NBA Draft: Troy Weaver shares draft philosophy ahead of the big day

NBA Draft: Troy Weaver shares draft philosophy ahead of the big day

Troy Weaver is a man who stays on message. If you removed some of the names from today’s media availability ahead of Thursday’s 2022 NBA Draft, you wouldn’t know if it was a transcript from 2020, 2021 or 2022. The names on the draft board may change, but the philosophy remains the same .

That philosophy seems to be this: You put in the work and plan for any potential outcomes, who a player is as a person is even more important than he is as a collection of skills, pay zero attention to the rumors floating around in news reports because they are probably wrong, and continue restoring the roster and build one that matches the personality of the people of Detroit.

What that means specifically for his approach to the team’s fifth overall pick or any attempts to add more draft capital remains to be seen. He certainly did not tip his hand to the assembled news media.

Cade Cunningham makes things a lot easier, because everyone fits with Cade. “His versatility lends to whoever we draft being able to fit seamlessly with him. Drafting him has made it easier in not having to worry as much about fit,” Weaver said.

But Weaver also noted there are larger degrees of fit than the complementary skills on the basketball court. It’s about finding the right player — one who fits into the organizational mindset and their approach to the game.

“Fit is easy because we are trying to draft the right person,” Weaver said. “The person is going to fit, and the basketball, coach Casey and his staff can figure it out.”

Fit, upside, the ability to contribute on day one. Weaver was asked about his approach to all those factors, and his message seemed to be it all matters. No one factor supercedes the others, and players you might presume fit in one box actually belong elsewhere.

“To me upside is growth and mindset. I don’t prescribe that a 23-year-old can’t grow and doesn’t have upside. There are guys who are 19 and limit themselves. … It’s the mental aspect.”

Weaver also touched on the Jerami Grant situation, noting that he anticipates an influx of calls between now and the draft. “People are always calling for your best players, so, yes, you anticipate that.”

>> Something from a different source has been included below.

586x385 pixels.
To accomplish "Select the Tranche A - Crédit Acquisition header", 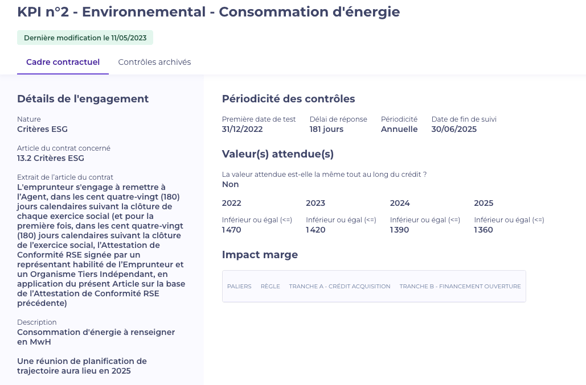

His goal is to draft the player who is the best long-term member of the Detroit Pistons, and draft history shows that you can grab that player at 5 (or 15) and not just in the top four of the draft.

“How does Giannis go 15? How does Kawhi go 15? … I never prescribe to [a big drop after the top few picks]. Where we are picking, at 5, in this draft, I don’t see that. I don’t see a top 4. I never saw that. … That’s why we do our work, and we’ll come out with the best person and player for us.”

Weaver followed up by noting that from the team’s perspective at 5, there are “7, 8, 9 guys in the draft.”

If we were going to do a quick and dirty speculative list that could include Chet Paolo and Jabari as the anointed “top 3.” Then we can create a Jaden Ivey, Keegan Murray, Bennedict Mathurin tier to put us at 6. Who could be those final three players? Could it be the young Shaedon Sharpe, G League defensive standout Dyson Daniels, sharpshooter AJ Griffin, a huge upside play in Tari Eason, draft nerd darling of Jeremy Sochan or the behemoth big man Jalen Duren?

Weaver certainly isn’t telling. But he’s confident in his process and willing to put in the work until the final moments leading into submitting the pick. The end goal is to build a winner in Detroit.

“We want a team on the floor that the city identifies with.”